Now viewers from LA see PSAs, while viewers inside NY see relevant ads. I've confirmed that viewers in other regions far from NY also get PSAs.
AdSense seems to have decided that this is a local website, and not worthy of National ads (even though most of the relevant ads were of National interest).
Result: impressions stay high, EPC dropped way down (80% off from pre-Thursday levels). The owners are close to dropping the AdSense program altogether if this is a permanent thing.
[HINT to Google: Just as many, many people buy certain magazines specifically for the ads, relevant AdSense ads can actually add content value to a site. PSA's not only DONT add value to commercial sites, but often detract -- I don't wants AIDS RELIEF ads on my luxury indulgence promotional pages.]
There could have been enough advertisers who were running their advertisers nationally that it wasn't noticed.
Also, all Adwords advertisers got an email about the new pricing - it could be a budget issue of many who decided to drop down their daily spends in anticipation of the "less expensive clicks", and so advertisers are expending their daily budgets too quickly.
Jenstar said <edited>: "... This is something done on the advertiser level, not by AdSense determining a site is regional and not national."
Do you mean to say that AdSense does not make that regional/national determination? Can you confirm that if it does make that determination, it was a new ability added as part of this change?
Jenstar said <edited>: "There could have been enough advertisers who were running their advertisers nationally that it wasn't noticed...many who decided to drop down their daily spends in anticipation of the 'less expensive clicks', and so advertisers are expending their daily budgets too quickly."
Is this a fact or a conjecture? Please clarify if this is known to be true or just an idea. I have seen a dearth of ad variety in the past few days and it is only the 6th of the month. Thanks.

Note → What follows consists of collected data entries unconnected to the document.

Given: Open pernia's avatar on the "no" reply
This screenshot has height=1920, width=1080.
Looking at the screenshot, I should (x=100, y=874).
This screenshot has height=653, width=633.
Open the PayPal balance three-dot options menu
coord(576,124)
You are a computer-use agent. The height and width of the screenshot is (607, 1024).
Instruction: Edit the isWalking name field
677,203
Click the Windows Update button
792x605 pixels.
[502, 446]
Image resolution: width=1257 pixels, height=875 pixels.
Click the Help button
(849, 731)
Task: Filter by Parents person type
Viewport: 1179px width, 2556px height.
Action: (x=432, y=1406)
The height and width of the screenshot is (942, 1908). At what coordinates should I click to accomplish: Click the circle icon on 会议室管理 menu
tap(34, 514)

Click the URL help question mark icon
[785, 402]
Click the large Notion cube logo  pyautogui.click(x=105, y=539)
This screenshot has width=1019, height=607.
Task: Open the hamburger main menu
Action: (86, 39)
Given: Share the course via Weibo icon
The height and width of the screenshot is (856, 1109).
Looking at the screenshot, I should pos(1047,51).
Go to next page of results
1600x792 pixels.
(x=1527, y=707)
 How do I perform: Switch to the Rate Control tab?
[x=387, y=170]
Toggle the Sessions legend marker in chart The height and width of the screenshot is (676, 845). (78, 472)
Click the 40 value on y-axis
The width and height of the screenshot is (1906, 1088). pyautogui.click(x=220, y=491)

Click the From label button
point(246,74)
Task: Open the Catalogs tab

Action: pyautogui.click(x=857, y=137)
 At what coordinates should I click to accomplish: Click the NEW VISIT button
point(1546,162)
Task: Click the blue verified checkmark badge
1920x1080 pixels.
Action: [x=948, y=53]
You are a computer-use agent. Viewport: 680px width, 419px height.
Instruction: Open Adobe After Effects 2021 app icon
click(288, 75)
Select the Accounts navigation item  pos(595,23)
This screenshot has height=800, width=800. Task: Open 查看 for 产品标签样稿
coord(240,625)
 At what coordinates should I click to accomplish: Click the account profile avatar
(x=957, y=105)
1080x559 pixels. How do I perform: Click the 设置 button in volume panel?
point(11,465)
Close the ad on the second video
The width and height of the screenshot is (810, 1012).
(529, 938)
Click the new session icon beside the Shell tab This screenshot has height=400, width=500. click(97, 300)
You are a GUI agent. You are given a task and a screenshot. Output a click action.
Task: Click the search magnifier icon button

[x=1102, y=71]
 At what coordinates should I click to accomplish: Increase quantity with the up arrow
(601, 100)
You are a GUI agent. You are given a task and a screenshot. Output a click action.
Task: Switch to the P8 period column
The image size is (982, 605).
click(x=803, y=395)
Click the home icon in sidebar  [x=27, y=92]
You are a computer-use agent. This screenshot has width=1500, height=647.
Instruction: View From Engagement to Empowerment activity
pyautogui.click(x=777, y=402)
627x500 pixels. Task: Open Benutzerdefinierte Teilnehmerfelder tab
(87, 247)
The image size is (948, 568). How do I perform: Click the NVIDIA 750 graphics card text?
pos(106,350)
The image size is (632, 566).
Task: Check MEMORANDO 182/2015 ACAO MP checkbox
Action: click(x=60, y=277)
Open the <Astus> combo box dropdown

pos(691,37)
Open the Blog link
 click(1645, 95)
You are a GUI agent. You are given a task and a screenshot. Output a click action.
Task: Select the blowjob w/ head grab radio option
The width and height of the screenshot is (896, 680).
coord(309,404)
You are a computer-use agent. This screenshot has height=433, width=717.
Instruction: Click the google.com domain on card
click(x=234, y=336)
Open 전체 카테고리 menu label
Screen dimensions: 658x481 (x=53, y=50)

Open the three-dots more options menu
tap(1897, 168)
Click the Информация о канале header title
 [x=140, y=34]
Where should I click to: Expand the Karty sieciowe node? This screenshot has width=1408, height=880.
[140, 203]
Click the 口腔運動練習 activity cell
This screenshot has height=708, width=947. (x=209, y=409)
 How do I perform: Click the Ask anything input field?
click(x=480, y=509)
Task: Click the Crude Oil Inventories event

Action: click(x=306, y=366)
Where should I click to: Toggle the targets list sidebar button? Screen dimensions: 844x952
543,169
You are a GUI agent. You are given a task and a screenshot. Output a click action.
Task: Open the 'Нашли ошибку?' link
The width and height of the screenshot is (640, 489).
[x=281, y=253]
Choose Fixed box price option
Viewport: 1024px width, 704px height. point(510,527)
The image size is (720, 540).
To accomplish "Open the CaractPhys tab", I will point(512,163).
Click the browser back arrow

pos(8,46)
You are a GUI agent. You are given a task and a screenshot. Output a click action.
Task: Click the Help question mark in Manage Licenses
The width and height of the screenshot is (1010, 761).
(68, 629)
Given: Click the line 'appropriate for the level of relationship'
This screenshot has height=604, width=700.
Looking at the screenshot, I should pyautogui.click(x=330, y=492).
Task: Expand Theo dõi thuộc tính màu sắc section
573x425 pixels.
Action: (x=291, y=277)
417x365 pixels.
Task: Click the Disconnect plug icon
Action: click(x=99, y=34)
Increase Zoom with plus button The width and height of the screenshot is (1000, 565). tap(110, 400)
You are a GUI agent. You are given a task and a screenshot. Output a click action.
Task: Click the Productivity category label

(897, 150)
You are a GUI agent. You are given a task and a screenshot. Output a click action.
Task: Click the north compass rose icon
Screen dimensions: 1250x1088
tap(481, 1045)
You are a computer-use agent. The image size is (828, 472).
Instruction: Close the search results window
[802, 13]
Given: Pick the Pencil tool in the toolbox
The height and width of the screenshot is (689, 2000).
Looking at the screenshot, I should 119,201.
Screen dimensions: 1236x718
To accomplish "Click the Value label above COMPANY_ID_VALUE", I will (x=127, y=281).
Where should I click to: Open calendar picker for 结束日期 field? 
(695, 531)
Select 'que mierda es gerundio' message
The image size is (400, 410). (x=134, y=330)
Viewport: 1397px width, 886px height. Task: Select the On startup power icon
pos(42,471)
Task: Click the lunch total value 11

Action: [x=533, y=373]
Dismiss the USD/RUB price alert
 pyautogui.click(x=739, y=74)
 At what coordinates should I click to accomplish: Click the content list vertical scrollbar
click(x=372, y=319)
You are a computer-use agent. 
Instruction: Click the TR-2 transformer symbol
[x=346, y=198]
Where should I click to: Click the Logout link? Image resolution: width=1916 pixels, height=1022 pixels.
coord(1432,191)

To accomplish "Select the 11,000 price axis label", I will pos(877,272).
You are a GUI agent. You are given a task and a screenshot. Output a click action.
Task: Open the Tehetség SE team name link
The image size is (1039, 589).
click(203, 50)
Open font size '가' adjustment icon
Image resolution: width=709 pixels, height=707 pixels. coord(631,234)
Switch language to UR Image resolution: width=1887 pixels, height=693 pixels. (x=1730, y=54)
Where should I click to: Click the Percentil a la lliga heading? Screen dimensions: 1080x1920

The "alternate ads" idea is a good one, but I can't say how good an idea it is when for the same value proposition they can switch away from AdSense completely. No sense in having a 4 ad leaderboard serving up one or maybe two value ads. AdSense doesn't want two ad sets on a page (from AdSense or a competitor), yet isn't even filling one with good content?
[adwords.google.com...]
With regional pages, the mediabot is likely picking up the heavy "New York City" or "South Dakota" or whatever city/state name is on the page. It is simply determining the most important keywords, which happen to be a specific city/state on most regionally targeted directories. AdSense is not stamping a site as being national vs. regional - but your keywords are definitely influencing what ads appear when it is heavy with those regional keywords.
Say it decided your page was about "New York City Flower Shops" - there could be 4 NYC flower shops advertising with Adwords, but are only showing their ads to those in the NYC area. That would result in anyone with an IP from the NYC county area seeing those flower shop ads, but cause anyone outside of NYC to see PSAs, (or perhaps ads for a large internet flower company).
There does appear to be a suprisingly large number of adwords advertisers running ads on a regional/state level instead of national. Try surfing with different geo-targeted IPs, and you can see this yourself.
Check out the Adwords forum, there is plenty of discussion on the spend issue from an advertiser point of view, since this change came about.
If so many adwords customers are choosing regional targeting, I wonder if they are aware of how many users don't get served their ads because they are indeterminate geo location (I don't know if G has solved the OAL user geo-location problem, for example).
It seems that if you were NOT serving their ads to alot more people (due to regional targeting), then their budgets should last longer -- in terms of impressions at least.